Over mijn commissielidmaatschappen (naast interne markt ook begrotingscontrole en justitie, naast een aantal tijdelijke commissies) was ik zeker tevreden. Maar daarmee maakte ik nog niet de verwachtingen waar van de kiezer die in 2014 op de SP i stemde om de macht van de Europese Commissie i terug te dringen en de bevoegdheden van de Europese Unie te beperken, in plaats van te vergroten. In die tien jaar is precies het tegenovergestelde gebeurd: méér bevoegdheden (denk aan de belastingen, energiepolitiek, justitie met een Europees Openbaar Ministerie i) en een Commissie waar nog steeds het werken naar een federaal Europa als hoogste goed geldt.
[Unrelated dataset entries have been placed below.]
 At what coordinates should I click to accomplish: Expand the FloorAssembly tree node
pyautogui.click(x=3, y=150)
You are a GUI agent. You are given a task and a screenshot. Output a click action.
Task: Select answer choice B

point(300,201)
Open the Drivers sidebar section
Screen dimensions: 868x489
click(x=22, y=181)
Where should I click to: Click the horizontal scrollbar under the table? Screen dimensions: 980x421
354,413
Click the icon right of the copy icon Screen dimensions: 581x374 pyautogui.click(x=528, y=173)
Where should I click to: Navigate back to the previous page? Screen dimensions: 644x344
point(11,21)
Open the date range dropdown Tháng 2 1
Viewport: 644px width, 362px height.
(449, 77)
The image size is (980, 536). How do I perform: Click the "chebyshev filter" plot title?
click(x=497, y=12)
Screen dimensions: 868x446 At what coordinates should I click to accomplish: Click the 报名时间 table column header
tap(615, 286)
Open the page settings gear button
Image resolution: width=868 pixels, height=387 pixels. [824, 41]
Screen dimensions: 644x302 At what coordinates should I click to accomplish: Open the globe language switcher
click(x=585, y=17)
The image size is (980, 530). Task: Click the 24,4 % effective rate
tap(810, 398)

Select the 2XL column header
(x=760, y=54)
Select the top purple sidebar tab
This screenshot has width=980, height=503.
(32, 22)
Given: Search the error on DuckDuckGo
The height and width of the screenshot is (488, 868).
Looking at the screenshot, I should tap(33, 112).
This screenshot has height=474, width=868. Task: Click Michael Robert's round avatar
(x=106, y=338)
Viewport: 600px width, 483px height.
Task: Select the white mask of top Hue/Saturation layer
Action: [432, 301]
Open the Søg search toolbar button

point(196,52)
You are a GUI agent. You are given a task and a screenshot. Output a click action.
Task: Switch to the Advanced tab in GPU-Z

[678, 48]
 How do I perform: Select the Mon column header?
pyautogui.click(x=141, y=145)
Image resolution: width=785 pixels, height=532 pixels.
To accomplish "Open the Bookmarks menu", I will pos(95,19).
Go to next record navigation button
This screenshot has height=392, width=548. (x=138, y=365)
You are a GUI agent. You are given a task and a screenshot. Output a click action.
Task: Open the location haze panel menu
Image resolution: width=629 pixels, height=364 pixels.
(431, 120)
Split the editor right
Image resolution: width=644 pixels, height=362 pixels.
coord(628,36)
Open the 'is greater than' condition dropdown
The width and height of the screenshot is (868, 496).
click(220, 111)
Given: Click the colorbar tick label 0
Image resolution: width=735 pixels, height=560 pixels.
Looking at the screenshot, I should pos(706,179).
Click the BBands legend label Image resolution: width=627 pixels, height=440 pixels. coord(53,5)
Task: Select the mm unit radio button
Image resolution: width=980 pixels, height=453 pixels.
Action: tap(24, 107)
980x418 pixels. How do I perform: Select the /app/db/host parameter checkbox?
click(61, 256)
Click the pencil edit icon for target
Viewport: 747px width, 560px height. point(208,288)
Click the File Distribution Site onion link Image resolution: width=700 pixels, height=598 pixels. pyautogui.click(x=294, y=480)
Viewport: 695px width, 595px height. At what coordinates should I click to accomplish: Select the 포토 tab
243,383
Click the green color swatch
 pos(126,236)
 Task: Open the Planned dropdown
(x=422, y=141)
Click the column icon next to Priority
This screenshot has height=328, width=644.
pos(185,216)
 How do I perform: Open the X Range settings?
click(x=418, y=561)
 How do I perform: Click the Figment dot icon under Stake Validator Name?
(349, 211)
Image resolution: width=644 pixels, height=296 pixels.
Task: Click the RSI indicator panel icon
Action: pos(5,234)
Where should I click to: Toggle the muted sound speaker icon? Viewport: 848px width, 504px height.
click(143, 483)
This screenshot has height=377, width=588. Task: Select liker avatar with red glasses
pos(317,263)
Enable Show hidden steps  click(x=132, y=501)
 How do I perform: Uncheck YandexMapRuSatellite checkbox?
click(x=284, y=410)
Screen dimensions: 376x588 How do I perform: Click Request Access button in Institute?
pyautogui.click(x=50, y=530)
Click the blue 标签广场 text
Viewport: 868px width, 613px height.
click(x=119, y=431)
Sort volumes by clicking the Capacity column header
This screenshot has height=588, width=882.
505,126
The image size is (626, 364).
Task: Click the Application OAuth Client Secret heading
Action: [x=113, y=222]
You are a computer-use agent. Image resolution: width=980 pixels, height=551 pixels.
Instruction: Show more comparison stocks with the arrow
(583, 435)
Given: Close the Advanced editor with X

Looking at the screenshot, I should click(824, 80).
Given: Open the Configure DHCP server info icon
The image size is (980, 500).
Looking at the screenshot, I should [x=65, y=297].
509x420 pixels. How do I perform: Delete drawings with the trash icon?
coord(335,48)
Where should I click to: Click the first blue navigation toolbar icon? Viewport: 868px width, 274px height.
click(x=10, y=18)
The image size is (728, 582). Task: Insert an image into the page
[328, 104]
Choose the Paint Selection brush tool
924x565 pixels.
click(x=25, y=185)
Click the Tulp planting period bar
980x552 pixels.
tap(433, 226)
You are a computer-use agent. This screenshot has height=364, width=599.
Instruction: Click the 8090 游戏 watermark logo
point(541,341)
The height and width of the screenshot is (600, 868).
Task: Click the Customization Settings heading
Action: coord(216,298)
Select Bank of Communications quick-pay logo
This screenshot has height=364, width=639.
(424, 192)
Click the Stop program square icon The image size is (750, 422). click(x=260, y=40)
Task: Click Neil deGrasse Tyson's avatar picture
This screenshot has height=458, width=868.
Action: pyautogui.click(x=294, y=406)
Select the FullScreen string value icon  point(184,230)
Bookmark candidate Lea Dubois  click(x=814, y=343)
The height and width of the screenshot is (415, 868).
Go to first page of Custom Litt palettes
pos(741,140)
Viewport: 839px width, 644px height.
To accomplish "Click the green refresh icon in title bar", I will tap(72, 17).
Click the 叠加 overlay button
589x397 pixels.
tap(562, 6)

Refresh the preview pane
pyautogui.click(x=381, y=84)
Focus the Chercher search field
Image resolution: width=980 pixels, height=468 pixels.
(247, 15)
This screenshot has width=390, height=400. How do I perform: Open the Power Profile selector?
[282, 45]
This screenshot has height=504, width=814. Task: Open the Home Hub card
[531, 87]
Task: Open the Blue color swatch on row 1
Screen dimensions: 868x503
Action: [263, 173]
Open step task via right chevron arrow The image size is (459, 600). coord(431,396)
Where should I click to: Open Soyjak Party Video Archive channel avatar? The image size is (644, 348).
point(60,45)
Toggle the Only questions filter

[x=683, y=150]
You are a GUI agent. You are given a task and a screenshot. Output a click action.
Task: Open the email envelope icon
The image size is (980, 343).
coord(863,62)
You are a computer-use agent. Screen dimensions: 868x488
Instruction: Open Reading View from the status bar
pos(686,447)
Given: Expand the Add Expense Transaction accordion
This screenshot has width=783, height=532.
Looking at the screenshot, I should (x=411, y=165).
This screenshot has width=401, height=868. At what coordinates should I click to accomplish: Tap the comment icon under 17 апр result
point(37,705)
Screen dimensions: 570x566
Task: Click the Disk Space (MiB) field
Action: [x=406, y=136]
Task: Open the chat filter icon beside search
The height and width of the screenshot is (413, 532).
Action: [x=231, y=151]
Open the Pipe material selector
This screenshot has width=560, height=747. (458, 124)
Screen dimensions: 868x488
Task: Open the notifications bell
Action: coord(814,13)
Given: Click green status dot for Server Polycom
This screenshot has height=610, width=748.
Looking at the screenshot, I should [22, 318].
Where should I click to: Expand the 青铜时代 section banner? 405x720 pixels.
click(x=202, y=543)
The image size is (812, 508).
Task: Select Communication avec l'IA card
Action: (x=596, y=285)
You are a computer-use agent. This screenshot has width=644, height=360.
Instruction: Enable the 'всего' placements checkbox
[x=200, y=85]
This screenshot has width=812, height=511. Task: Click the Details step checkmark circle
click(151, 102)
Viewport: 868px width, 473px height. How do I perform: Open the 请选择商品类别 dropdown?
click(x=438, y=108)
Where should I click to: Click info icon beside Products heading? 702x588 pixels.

Als Europarlementariër kun je daar in je eentje niet zoveel aan doen, en zelfs samen met grote politieke fracties lukt dat niet. Hoe moet het dan wel? Om meer democratie te brengen in dit hele spel, is er zeker laag fruit, los van grote institutionele hervormingen. Zo zouden de verkiezingsdebatten veel meer georganiseerd moeten worden rondom haalbare zaken: wat zie jij als belangrijkste wetgeving voor de komende vijf jaar en hoe ga je daaraan werken? Ten tweede: laat zowel de onderhandelingen van het Parlement met de lidstaten, als de bijeenkomsten van de regeringsleiders, ministers en hun ambtelijke werkgroepen eindelijk openbaar worden. Zodat de kiezer betrokken kan worden, niet alleen bij het wetgevingsproces, maar ook bij de discussies over de toekomst van de EU. En dan niet in schijndebatten in Straatsburg, maar daar waar het echt gebeurt, bij de Europese Raad i. De Tweede Kamer heeft met o.a. ons Kamerlid Renske Leijten i als rapporteur, belangrijke aanbevelingen gedaan voor meer openbaarheid. De regering zegt dit ook te willen. Laat dat dan ook topprioriteit worden. Want met alleen de media, optredens in het land, en de bijeenkomsten met afdelingen in je partij kom je er niet. Echte democratie vereist betrokkenheid van de kiezer op de momenten die ertoe doen.